- Country: United States
- Location: Marfork, Raleigh County, West Virginia
- Coordinates: 37°54′59.48″N 81°28′59.95″W﻿ / ﻿37.9165222°N 81.4833194°W
- Purpose: Tailings storage
- Status: Operational, steadily enlarged
- Construction began: 1995
- Owner: Massey Energy

Dam and spillways
- Type of dam: Embankment
- Impounds: Brushy Fork
- Height: Current: 900 ft (270 m) Design: 954 ft (291 m)

Reservoir
- Total capacity: Current: 25,100 acre⋅ft (31,000,000 m^{3}) Design: 30,075 acre⋅ft (37,097,000 m^{3})

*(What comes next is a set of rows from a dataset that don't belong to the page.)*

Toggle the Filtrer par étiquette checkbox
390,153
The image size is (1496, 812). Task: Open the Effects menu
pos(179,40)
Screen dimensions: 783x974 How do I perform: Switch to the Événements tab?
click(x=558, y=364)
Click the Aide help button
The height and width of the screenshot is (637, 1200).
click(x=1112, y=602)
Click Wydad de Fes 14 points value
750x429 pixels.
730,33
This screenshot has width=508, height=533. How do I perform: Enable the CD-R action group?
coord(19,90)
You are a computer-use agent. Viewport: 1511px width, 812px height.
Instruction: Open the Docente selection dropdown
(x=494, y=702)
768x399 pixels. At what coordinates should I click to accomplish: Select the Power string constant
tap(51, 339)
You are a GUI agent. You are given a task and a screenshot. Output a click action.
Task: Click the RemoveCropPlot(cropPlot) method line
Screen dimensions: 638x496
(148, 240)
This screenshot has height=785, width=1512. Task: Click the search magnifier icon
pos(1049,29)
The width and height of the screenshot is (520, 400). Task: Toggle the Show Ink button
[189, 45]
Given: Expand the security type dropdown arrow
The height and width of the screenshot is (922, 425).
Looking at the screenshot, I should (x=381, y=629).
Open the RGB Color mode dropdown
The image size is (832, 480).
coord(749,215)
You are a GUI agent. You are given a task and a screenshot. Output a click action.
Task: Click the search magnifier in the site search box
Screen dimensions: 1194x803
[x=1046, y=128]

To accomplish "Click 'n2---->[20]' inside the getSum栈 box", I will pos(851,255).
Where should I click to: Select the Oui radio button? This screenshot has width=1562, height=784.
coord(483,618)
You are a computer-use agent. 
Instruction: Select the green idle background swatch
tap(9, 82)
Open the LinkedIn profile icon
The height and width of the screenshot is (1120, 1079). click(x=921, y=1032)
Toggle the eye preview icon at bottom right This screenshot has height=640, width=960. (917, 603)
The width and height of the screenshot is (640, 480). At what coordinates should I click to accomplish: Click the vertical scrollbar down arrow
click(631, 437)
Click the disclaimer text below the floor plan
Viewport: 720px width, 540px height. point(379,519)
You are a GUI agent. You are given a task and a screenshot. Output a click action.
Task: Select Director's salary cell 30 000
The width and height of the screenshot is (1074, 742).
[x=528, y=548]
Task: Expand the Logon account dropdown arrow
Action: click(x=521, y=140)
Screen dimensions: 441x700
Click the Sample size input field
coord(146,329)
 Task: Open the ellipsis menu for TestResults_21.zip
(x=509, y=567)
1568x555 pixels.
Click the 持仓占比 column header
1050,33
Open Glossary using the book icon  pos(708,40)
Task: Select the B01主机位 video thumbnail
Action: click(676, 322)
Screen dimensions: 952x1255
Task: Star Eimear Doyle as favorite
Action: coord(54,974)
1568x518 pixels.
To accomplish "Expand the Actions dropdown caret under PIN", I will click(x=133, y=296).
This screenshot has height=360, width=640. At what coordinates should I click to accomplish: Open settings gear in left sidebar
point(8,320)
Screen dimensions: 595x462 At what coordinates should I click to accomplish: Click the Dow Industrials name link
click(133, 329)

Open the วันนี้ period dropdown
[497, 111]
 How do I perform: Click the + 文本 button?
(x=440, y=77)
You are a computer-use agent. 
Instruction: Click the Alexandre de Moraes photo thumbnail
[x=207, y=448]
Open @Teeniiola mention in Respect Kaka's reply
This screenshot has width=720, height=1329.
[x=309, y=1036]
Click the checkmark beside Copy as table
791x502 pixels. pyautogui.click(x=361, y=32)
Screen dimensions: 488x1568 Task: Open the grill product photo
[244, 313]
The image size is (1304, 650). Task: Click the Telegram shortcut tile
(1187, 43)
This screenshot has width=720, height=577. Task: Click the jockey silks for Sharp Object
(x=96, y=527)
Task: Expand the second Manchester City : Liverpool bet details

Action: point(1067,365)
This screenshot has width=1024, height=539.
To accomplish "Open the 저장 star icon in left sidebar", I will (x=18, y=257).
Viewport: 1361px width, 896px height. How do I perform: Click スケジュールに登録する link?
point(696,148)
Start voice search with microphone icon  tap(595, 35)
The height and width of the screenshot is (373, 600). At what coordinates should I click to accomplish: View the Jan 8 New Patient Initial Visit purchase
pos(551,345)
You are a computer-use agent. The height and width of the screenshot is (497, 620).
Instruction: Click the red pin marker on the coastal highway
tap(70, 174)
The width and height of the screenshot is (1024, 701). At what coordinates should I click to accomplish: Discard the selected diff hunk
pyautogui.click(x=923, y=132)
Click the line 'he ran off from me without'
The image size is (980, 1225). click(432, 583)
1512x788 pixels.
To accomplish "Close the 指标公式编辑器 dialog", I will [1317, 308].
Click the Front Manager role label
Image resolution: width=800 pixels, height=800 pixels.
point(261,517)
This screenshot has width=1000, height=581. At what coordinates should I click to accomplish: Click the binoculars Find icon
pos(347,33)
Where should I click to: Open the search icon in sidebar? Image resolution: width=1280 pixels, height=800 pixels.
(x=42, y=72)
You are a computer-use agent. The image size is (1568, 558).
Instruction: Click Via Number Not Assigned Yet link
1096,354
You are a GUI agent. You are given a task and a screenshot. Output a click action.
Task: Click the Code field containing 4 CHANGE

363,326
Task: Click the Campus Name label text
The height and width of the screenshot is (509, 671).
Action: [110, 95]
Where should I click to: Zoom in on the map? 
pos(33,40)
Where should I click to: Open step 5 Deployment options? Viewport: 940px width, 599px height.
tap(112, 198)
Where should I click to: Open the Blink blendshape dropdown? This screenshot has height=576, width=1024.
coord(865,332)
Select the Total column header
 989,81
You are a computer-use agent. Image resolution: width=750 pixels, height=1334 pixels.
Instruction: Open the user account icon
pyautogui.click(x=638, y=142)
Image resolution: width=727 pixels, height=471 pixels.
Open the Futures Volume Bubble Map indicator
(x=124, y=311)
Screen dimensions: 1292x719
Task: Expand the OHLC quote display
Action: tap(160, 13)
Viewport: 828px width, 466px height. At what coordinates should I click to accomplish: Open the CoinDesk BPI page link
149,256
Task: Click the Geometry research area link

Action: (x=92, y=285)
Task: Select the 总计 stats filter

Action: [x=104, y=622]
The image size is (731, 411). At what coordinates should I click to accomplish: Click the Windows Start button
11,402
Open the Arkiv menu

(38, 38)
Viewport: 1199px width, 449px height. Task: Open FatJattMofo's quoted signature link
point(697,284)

= Brushy Fork Coal Impoundment =

The Brushy Fork Coal Impoundment, also known as the Brushy Fork Coal Sludge Dam, is a large tailings dam on the Brushy Fork near Marfork in western Raleigh County of West Virginia, United States. It is located 18 mi northwest of Beckley, the seat of Raleigh County. Brushy Fork flows into Little Marsh Fork, which then enters Marsh Fork, which is a tributary of the Coal River. The purpose of the dam is to store a sludge consisting of tailings and waste from a nearby coal mine. In 1995, Massey Energy received a permit to construct the dam. Over the years additional permits to increase the size and storage volume of the dam have been issued in the midst of local and regional opposition to its structural integrity. Currently at approximately 900 ft in height, it is the tallest dam in the Western Hemisphere. When complete, its designed height will be 954 ft. Wasted rock from the coal mining process is used as the dam filler. The dam currently withholds about 25100 acre.ft of waste. This capacity will be increased to 30075 acre.ft upon completion.